In fig. 2, the same vertical radiating surface of each radiator body 1 is only provided with a row triangle fin 2, the multiple triangle fins 2 on the same vertical radiating surface on same radiator body 1 are parallel to each other.During concrete enforcement, also can arrange two row triangle fins 2 on the same vertical radiating surface of same radiator body 1, now, the same row triangle fin 2 on the same vertical radiating surface of same radiator body 1 is parallel to each other.

Described triangle fin 2 arranges as follows: each row fin horizontal spacing 75mm, each row fin longitudinal pitch 35mm.

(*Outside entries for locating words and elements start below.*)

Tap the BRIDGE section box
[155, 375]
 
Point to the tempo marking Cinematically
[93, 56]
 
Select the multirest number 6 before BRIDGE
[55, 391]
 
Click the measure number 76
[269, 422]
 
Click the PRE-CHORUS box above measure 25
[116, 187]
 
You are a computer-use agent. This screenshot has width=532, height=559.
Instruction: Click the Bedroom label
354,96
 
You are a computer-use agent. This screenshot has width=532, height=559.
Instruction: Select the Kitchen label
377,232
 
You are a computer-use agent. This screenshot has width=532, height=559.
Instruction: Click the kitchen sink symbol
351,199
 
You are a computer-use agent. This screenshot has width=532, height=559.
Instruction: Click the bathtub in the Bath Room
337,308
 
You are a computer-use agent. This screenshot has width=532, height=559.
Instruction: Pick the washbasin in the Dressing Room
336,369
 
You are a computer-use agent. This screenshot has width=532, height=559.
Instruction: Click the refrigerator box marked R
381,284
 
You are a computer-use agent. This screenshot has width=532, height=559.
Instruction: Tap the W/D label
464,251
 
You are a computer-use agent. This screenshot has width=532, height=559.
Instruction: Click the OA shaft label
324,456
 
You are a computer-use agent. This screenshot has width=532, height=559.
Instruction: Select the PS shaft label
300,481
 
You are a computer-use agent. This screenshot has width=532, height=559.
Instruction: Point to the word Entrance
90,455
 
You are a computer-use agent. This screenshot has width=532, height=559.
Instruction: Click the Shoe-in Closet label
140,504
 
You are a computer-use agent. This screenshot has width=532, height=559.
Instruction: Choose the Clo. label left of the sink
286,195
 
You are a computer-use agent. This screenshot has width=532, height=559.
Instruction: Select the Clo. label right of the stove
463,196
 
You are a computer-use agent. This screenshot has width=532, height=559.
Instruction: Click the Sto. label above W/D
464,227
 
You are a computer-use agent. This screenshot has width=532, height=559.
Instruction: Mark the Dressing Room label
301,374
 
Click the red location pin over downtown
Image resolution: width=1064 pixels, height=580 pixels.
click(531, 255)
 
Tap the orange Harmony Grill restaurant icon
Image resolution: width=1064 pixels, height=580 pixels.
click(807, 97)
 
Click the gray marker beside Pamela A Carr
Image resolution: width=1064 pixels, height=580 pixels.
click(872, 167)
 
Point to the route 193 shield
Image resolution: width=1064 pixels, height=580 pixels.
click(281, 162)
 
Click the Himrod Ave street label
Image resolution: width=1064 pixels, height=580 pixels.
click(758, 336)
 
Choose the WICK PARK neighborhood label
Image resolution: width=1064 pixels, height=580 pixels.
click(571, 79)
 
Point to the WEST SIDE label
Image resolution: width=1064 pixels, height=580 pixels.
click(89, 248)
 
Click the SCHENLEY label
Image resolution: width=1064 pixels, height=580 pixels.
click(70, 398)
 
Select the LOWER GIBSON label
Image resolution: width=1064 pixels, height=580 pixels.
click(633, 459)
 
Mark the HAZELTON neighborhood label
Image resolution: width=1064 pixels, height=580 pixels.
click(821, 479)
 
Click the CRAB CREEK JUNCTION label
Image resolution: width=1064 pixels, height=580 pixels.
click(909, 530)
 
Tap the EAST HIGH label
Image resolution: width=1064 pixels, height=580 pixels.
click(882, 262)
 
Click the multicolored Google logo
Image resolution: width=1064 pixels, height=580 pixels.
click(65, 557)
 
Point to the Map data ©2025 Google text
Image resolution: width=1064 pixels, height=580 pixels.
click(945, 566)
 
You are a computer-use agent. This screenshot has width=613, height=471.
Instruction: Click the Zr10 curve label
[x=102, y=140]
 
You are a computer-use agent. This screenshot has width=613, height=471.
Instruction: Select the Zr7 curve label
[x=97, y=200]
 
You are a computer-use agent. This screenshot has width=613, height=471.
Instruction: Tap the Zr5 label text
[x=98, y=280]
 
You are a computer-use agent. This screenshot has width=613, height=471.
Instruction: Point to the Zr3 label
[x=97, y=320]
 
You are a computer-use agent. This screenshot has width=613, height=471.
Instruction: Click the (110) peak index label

During utility model works, air-flow is from bottom to top through long direction eddy generator, turbulent boundary layer (referring to Fig. 4) can be formed above long direction eddy generator, the thickness in the viscous flow boundary layer of radiator surface is made to reduce even to disappear, so just substantially increase the heat transfer free convection efficiency of radiator, thus improve the utilization rate of heat energy, decrease the waste of energy.

Experiment proves, traditional radiator of Novel radiator and same size is adopted to heat 1 hour to the standard office room of 3.3m*4.5m*3m between two respectively, office's temperature rise of Novel radiator heat supply at least wants high 0.2 DEG C, and the energy of the many absorptions of room air is 1006*1.29*3.3*4.5*3*0.2=11.563(kilojoule).Assuming that the coal that burning of coal conversion efficiency is 50%, 1 kilogram burns completely, discharged heat is 2.7* kilojoule, the coal that traditional radiator consumed in a day more is 24*11.563/(50%*2.7/ )=20.64 gram, a Jia little medium-sized businesses have 100 between this room, adopt Novel radiator, the coal of 20 kilograms within one day, can be saved, and the whole winter heating phase just can save 20*4*30=24 ton coal.

Claims (5)

1. one kind has the energy-conserving radiator of higher heat exchange efficiency, it is characterized in that, it comprises radiator body (1) and is installed on multiple long direction eddy generators (2) of radiator body (1) outer surface, and described multiple long direction eddy generator is distributed on each longitudinal radiating surface of radiator body (1).

2. a kind of energy-conserving radiator with higher heat exchange efficiency according to claim 1, is characterized in that, described long direction eddy generator is aerofoil profile eddy generator or flow-disturbing column type eddy generator.

3. a kind of energy-conserving radiator with higher heat exchange efficiency according to claim 2, it is characterized in that, the shape in the vertical section of described aerofoil profile eddy generator is triangle, be called triangle fin, the hypotenuse of described triangle fin and the angle α on base are 40 °-50 °, and described leg-of-mutton angle of attack θ is 45 °-65 °.

4. a kind of energy-conserving radiator with higher heat exchange efficiency according to claim 3, is characterized in that, the peak of described triangle fin and the vertical range of wall are 20mm.

5. a kind of energy-conserving radiator with higher heat exchange efficiency according to claim 4, is characterized in that, described triangle fin is bonded in the surface of radiator body by tack coat.